Today cryptocurrency exchange Bitfinex proudly announced on Medium that the U.S. government has returned 27.66270285 bitcoin lost in an August 2016 security breach.
This sounds like great news for the exchange, but the announcement leaves out a very important detail. In the 2016 hack, 119,756 bitcoin were stolen, worth about $72 million at the time. This means only 0.023 percent of the exchange’s lost bitcoin have been returned. That percentage looks a little better if we’re comparing U.S. dollars. The bitcoin retrieved is currently worth about $104,730 (at time of writing), or 0.145 percent of the 2016 loss in USD. Bitfinex did not say how or where U.S. enforcement retrieved the bitcoin.
According to its Medium post, the Hong Kong-based Bitfinex has been working with “international law enforcement” since the 2016 attack. In November 2018, the exchange got word that the U.S. government had tracked down some bitcoin believed to have come from the breach. Bitfinex’s CFO, Giancarlo Devasini, also used the post as an opportunity to “extend an open invitation to the hackers, or anyone harboring information pertaining to the breach, to make contact in whichever medium they feel most secure with, to finally resolve the situation in a mutually beneficial manner”—the only real acknowledgement that not all bitcoin from the breach have been returned.
Funds recovered by the government will be given to Recovery Right Token (RRT) holders, which Bitfinex created after the breach to replace its BFX tokens.
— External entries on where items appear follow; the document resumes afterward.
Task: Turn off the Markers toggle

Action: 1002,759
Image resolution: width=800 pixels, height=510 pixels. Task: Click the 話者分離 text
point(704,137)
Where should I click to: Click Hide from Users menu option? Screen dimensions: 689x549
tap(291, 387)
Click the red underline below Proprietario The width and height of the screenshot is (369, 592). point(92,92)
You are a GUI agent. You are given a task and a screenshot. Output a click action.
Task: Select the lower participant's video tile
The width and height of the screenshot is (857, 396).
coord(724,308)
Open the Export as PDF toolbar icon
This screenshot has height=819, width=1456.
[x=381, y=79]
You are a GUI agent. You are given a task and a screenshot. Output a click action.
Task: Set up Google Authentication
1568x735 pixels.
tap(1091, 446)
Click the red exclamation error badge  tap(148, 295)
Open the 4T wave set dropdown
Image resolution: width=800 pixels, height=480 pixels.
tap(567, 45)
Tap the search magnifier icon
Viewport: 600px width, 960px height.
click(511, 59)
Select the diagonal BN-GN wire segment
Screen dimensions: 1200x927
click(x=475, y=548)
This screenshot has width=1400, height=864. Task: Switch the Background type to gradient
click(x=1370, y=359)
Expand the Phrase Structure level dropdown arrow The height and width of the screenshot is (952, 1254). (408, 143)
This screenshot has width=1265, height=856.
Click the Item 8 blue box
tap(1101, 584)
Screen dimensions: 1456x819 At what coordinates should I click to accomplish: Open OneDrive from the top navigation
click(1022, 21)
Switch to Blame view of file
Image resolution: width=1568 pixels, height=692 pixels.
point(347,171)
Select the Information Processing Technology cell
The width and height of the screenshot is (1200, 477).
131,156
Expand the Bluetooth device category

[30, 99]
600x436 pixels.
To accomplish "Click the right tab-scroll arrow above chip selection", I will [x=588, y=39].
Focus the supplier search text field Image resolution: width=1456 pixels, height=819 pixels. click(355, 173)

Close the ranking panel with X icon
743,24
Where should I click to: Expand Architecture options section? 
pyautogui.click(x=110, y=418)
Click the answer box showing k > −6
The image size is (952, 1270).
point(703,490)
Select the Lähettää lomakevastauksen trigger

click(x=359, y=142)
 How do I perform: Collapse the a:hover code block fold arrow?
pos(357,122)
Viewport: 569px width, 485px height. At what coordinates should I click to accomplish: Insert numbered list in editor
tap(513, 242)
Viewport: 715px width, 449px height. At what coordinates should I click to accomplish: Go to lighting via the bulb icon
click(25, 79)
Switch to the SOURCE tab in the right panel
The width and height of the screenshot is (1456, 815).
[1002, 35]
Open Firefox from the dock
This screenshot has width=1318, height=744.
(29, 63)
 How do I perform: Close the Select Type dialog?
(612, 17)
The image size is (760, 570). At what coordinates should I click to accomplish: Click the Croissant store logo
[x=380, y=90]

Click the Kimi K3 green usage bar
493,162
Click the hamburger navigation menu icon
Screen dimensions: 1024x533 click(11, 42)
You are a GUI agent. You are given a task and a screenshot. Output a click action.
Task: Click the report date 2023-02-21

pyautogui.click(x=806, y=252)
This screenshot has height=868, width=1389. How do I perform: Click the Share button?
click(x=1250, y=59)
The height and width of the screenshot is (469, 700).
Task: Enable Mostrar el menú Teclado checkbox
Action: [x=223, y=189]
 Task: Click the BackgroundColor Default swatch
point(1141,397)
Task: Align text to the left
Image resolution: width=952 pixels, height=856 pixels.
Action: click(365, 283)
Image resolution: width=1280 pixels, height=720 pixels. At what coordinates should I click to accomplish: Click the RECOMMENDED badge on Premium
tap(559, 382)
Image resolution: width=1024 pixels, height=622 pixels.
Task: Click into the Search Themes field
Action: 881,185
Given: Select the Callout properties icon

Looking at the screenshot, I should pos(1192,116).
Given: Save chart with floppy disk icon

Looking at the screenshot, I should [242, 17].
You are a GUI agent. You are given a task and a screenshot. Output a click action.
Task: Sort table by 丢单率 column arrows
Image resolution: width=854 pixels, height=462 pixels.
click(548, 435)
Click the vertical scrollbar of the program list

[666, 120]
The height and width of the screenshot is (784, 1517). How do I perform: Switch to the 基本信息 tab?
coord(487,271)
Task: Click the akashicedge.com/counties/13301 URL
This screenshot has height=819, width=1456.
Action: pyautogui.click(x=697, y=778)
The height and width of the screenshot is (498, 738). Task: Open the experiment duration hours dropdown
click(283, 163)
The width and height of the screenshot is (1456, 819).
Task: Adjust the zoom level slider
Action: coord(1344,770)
All Bitfinex cryptocurrency holders experienced a “generalized loss percentage of 36.07 percent” immediately following the security breach.
Back in 2016, Bitfinex used a three-key arrangement to keep its customers’ funds safe. Two of the keys were held by Bitfinex, one online and one offline, while wallet provider BitGo kept the third to cosign transactions. At the time, BitGo reported “no evidence” of its servers getting hacked.
Today, Bitfinex offers an array of security measures, including both two-factor authentication, the use of a physical security key, and advanced API key permissions, along with some account monitoring tools. The exchange claims to store the vast majority of its funds in cold wallets, with “approximately 0.5 percent” kept in hot wallets for ready use. At the time of the breach, the Commodity Futures Trading Commission had essentially aimed to prohibit Bitfinex from holding funds in cold wallets, as one critical Imgur post pointed out.
The loss of bitcoin in the August 2016 Bitfinex security breach was, at the time, dwarfed only by the Mt. Gox collapse roughly two years earlier. Then, about 850,000 bitcoin were stolen from the infamous exchange. When Canadian exchange QuadrigaCX went dark earlier this month, more than $190 million worth of customers’ funds disappeared. Still, a missing 119,728.337 bitcoin is nothing to sniff at.